In the Laskowski Lab, we believe that co-authorship should be an outgoing discussion throughout the life of a research project. To us, co-authorship represents both credit for work done on the project and also, just as importantly, responsibility for the contents of the resulting paper. This does not mean that every co-author should necessarily have a detailed understanding of each method or technique, but it does mean that they should have a broad understanding of the contents of the paper and the major decisions that were made to produce the results. On highly collaborative projects, each co-author may have a deeper or shallower understanding of certain parts of a paper, based on their contributions. For example, one co-author was responsible for writing the code that extracts behavioral variables from videos; this co-author will have a deep understanding of that method. And while this co-author might not be expected to understand the details of how a particular brain imaging protocol was performed, they should understand what protocol was used and what data were collected from the protocol.
Because of the dual role of co-authorship in that it confers both credit and responsibility, there is no single rule that can fully cover all scenarios where co-authorship decisions need to be made. But we find that the general guideline that a person should to contribute to at least two key aspects of any project/paper to be a good starting point for discussions about inclusion as a co-author:
- Research question development
- Experimental design or methodology development
- Data collection
- Data processing and analysis
- Manuscript writing
- Providing funding for the specific project
- Significant and constructive feedback on written drafts
That said, if any project component would not have been possible without the contributions of a particular person, or if they have made a very significant investment in any one project component, then that may be reason alone to include them as a co-author, assuming they are willing to hold responsibility for the contents of the paper. Regardless of contribution, all co-authors are always expected to read and approve the submitted version of the manuscript.

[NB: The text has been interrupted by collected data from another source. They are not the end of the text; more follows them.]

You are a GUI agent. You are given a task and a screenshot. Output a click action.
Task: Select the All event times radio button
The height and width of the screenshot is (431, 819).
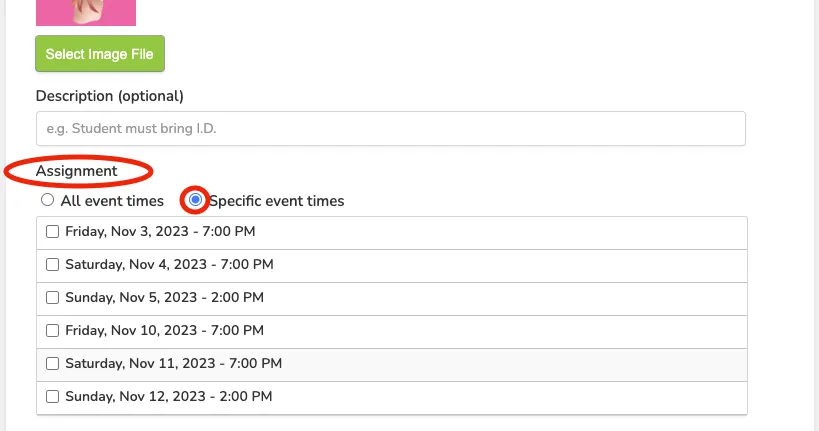point(48,200)
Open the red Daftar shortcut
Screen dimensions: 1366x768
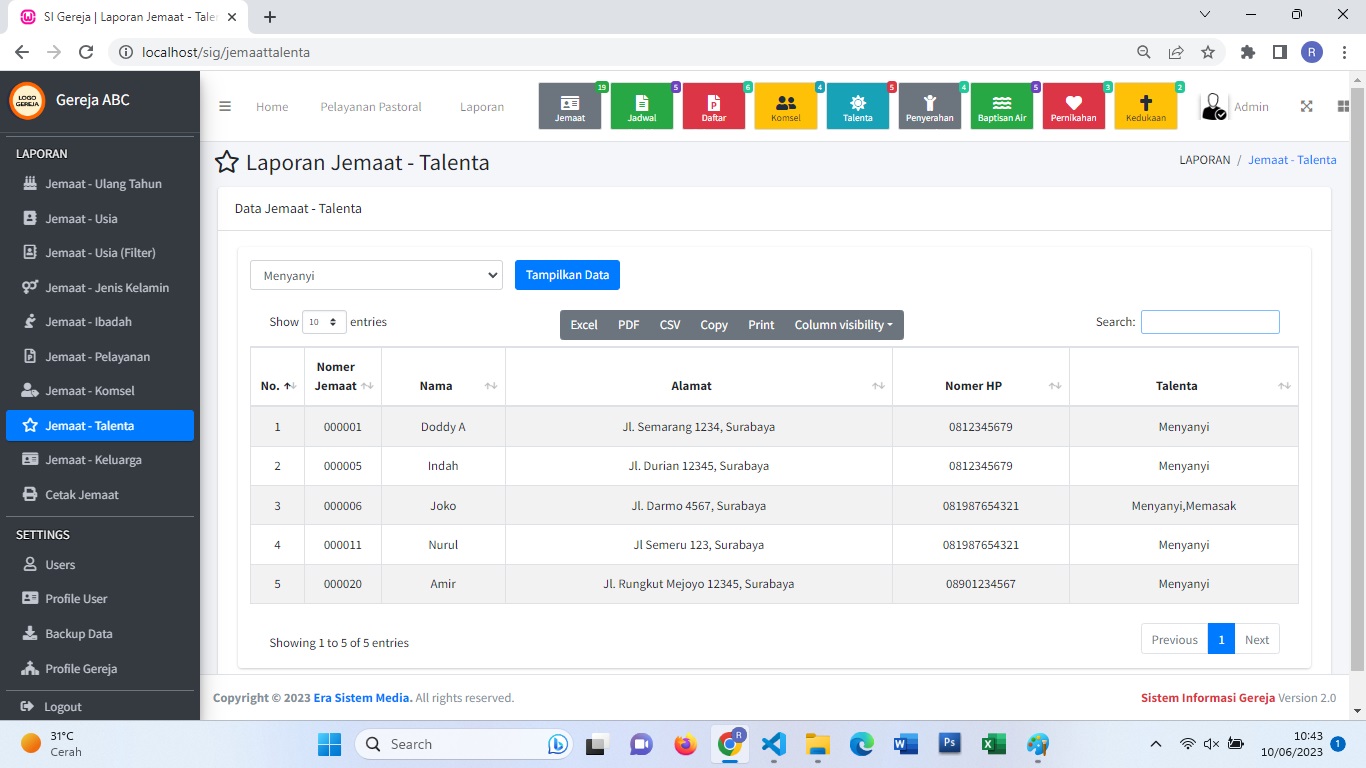714,106
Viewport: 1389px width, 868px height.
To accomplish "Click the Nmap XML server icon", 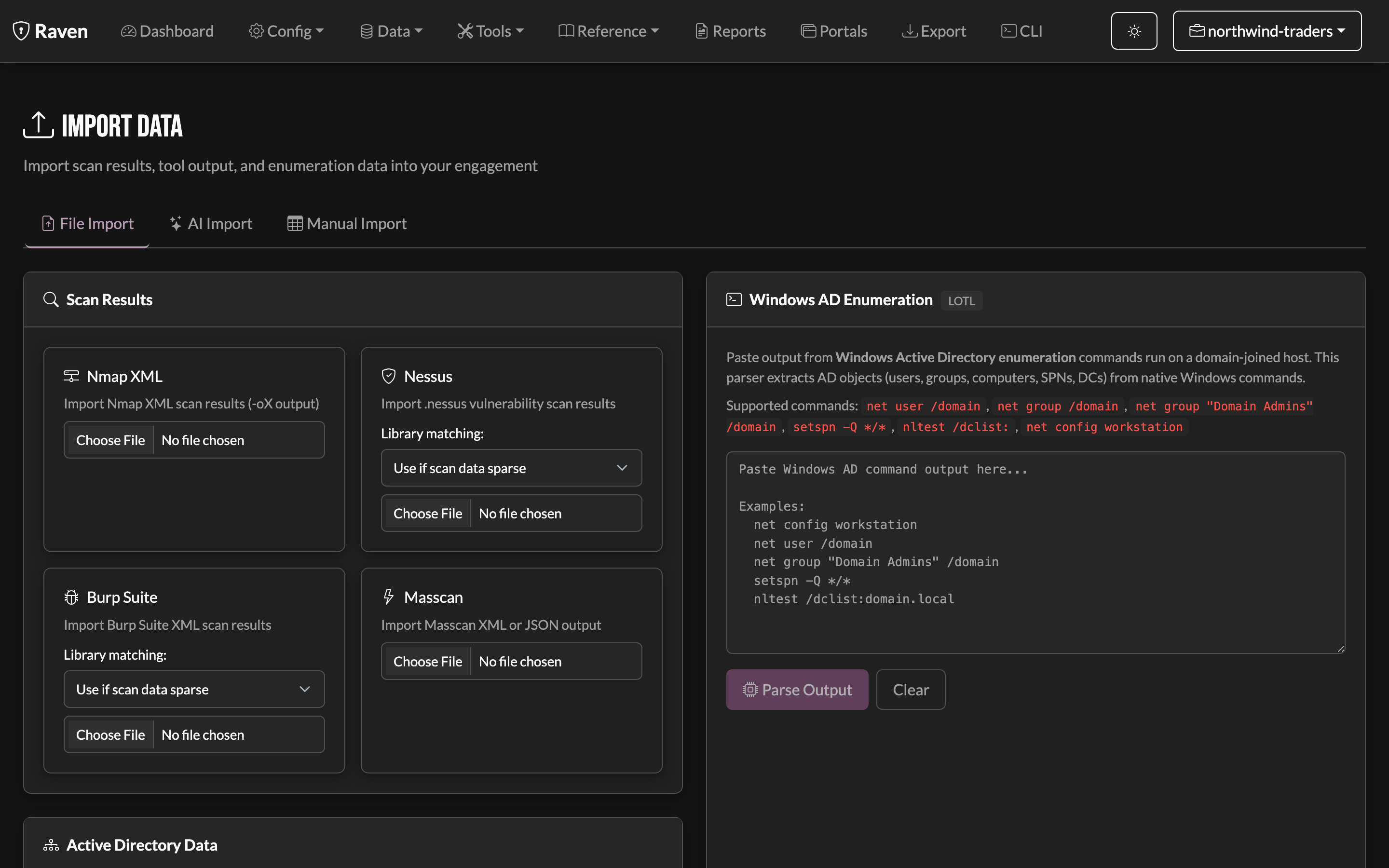I will pos(71,376).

Discussions about co-authorship should happen early on and with regularity throughout a project. It is the responsibility of the project lead to discuss co-authorship options with people that are contributing to the project. For example, if two undergraduate students are assisting in data collection with a graduate student, this contribution alone (i.e. data collection) would not necessarily warrant co-authorship. However, the graduate student can explain to the undergraduate students about the roles and responsibilities of co-authorship and the undergraduate students may then become more actively involved in other aspects of the project such as analysis or writing and editing. As another example, simply providing general funding for a project participant (e.g. a PI that provides funding for a postdoc’s position) does not automatically assume co-authorship for the funder as these funds were not specific to the project.
Once co-authorship is agreed upon, the next step is determining author order. In our field (ecology and evolution) the positions that generally carry the most weight are the first and last authors. In addition to author order, corresponding authorship is a role that any co-author can take.
Typically, but not always, the first author is the project lead and is generally the person that writes the initial draft of the manuscript. Co-first authors could be possible in some cases, for example, when two people have equal significant contributions to the study. Typically, but not always, the last author is an advisor that helps guide the first author and rest of the team of higher-level decisions. Finally, the corresponding author is the person who will handle communication about the manuscript during the submission process and will ultimately be the person contacted by anyone with questions about the paper. They hold perhaps the most responsibility for the paper in the long term and usually the corresponding author will be either the first or last author on the paper. Determining co-author positions and roles can be difficult as many projects often have more than two people that significantly contributed to that project and so discussions of author order should occur early in the process. However, author order is never set in stone and further discussions should happen any time there is any change in co-author contributions, such as when a particular co-author may contribute more or less than what was initially discussed.